La France ne fait pas entendre sa voix qu’à l’ONU. Elle a profité de la situation actuelle pour négocier avantageusement une réforme de l’ultra protectionniste politique agricole commune avec une Allemagne isolée diplomatiquement, en raison de ses prises de positions unilatérales sur l’Irak, et en quête d’alliés. Jacques Chirac a, par la suite, fait un scandale quand Tony Blair lui a reproché cet accord.
Dans la situation actuelle, le président français, politicien mort-vivant il y a seulement un an, se sent puissant. Il compte bien profiter de cette situation au maximum et tant pis si, pour cela, il bloque les institutions internationales tels que l’Union Européenne et le Conseil de sécurité de l’ONU et qu’il permet à Saddam Hussein de s’en sortir une fois de plus. Après tout, il n’y aura que les citoyens américains et les voisins de l’Irak qui devront payer le prix du rêve français.
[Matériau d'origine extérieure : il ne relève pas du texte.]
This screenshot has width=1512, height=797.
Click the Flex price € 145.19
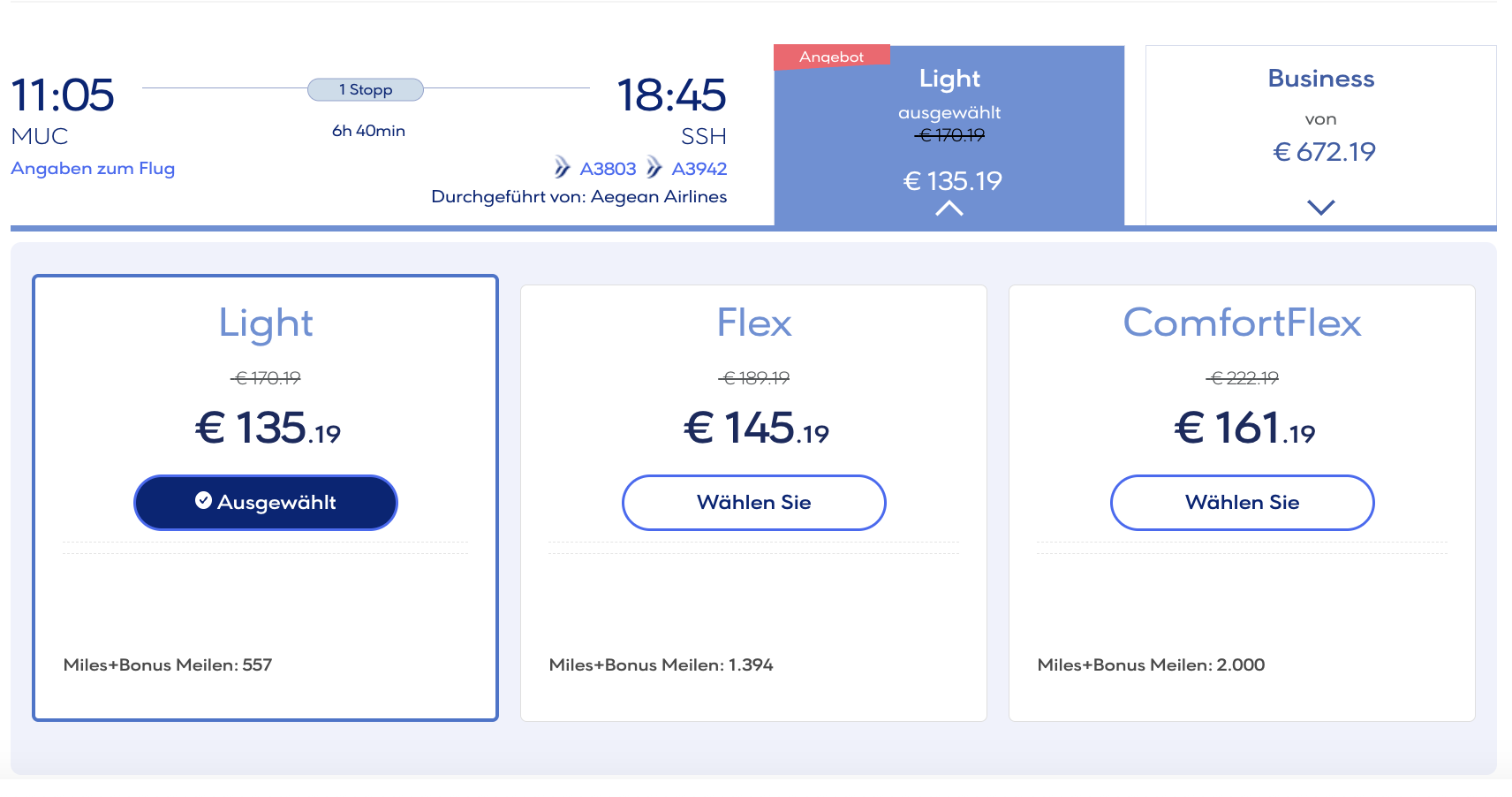756,429
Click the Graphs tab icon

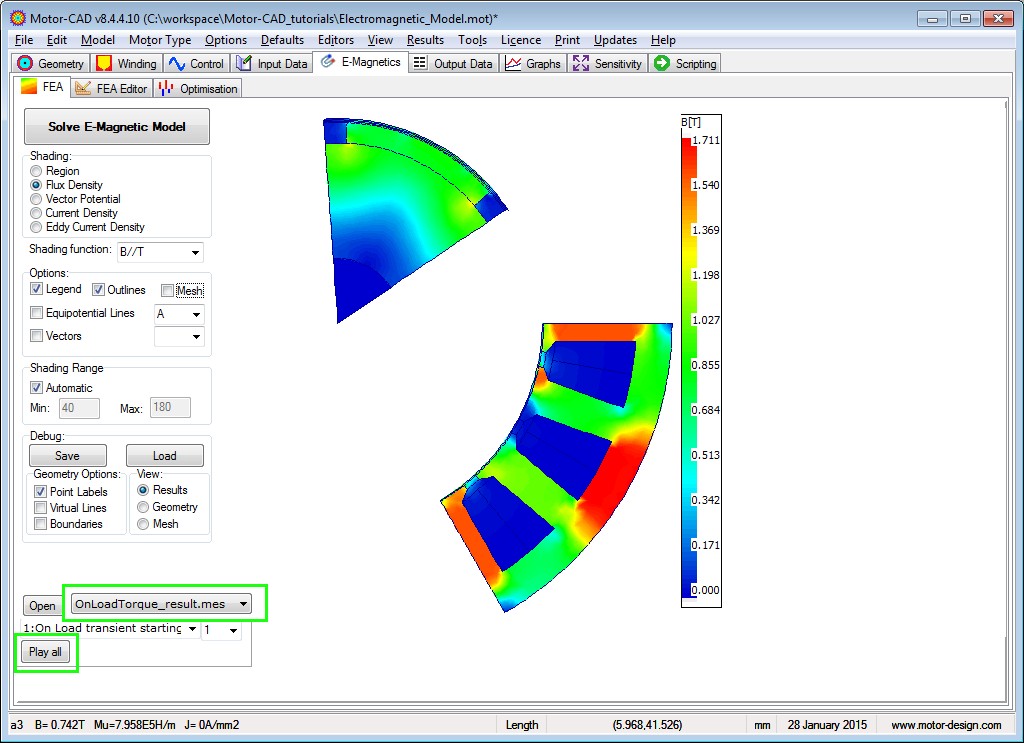513,64
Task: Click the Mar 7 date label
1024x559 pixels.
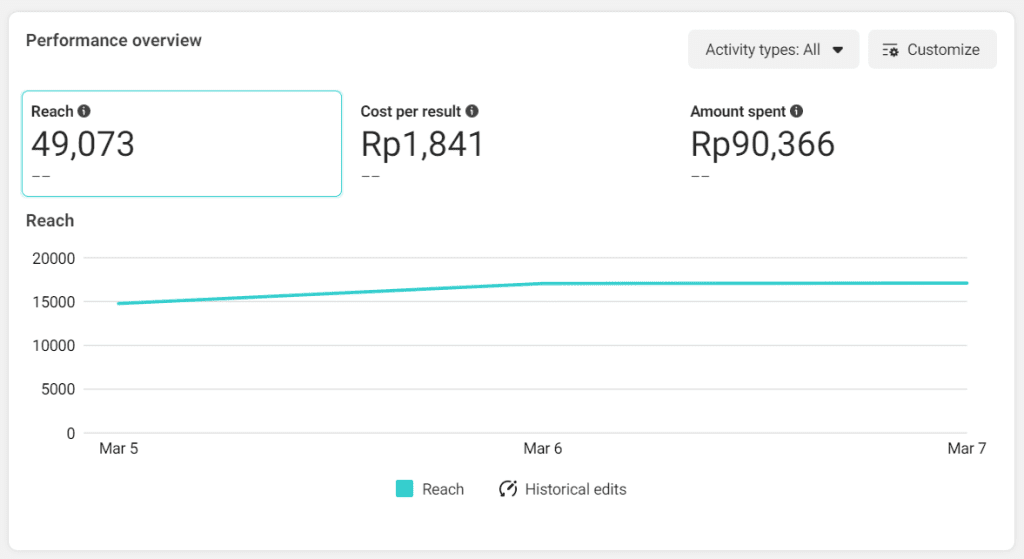Action: coord(966,448)
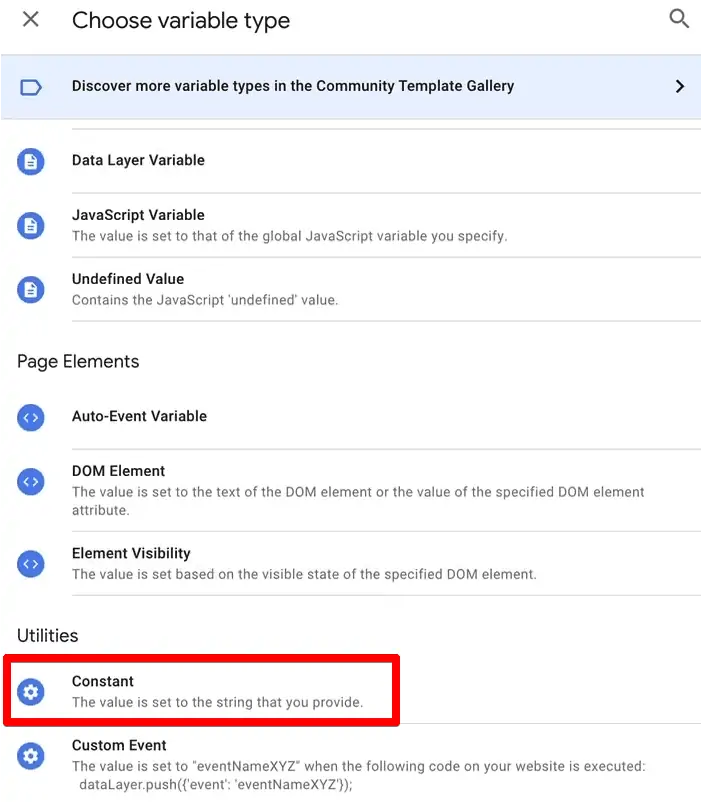Select the Constant variable type
701x802 pixels.
coord(103,681)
[CONTEXTE] Robert Kagan, dont les oracles font autorité à Washington, avait écrit, dans des articles précédents, que l’Europe était trop faible pour pouvoir s’opposer à la volonté états-unienne en Irak. Les initiatives allemandes et françaises ayant démenti ses analyses, il avait été brocardé par un de ses collègues, David Ignatius, dans les colonnes de son propre journal. Réagissant à la polémique, il s’efforce maintenant de présenter les positions germano-françaises comme des velléités sans lendemain.

« Envoyer une dupe pour désarmer Saddam »

Sending in a dupe to disarm Saddam
The Washington Times (États-Unis)

[AUTEUR] Per Ahlmark, auteur et journaliste, est ancien vice-premier ministre de Suède. Il est connu pour ses prises de positions pro-américaines et violemment anticommunistes. Hans Blix, dont il est question dans cette tribune, a été l’adjoint d’Ahlmark lorsque celui-ci était responsable de l’organisation des jeunesses libérales de Suède, en 1960.

[RESUME] Hans Blix qui dirigera les prochaines inspections d’armes en Irak a été, en tant que dirigeant de l’International Atomic Energy Agency (IAEA), puis en tant que responsable des premières inspections en Irak, constamment manipulé par Bagdad. Il est incompétent et il a toujours cru les mensonges que lui servait le régime de Saddam Hussein.
Avant 1991, lorsqu’il dirigeait l’IAEA, il affirmait qu’il n’y avait aucun réel danger que l’Irak développe l’arme atomique, ce qui avait été démenti par les aveux de scientifiques irakiens passés en Occident après la guerre du Golfe. Par la suite, M. Blix s’était opposé aux inspections de David Kay, qui avait découvert, en passant à des méthodes d’inspection plus agressives, que l’Irak était sur le point de fabriquer l’arme atomique. Blix avait également désavoué ces conclusions. L’autre responsable des inspections, Rolf Ekeus, avait, lui, eu le courage de soutenir Kay.
En 1999, lorsqu’il a fallu renouveler la direction des inspections en Irak, c’est cet ami de l’Irak qu’est M. Blix que Paris et Moscou ont soutenu, plutôt que le très compétent Ekeus. Étrangement, l’administration Clinton avait accepté cette demande.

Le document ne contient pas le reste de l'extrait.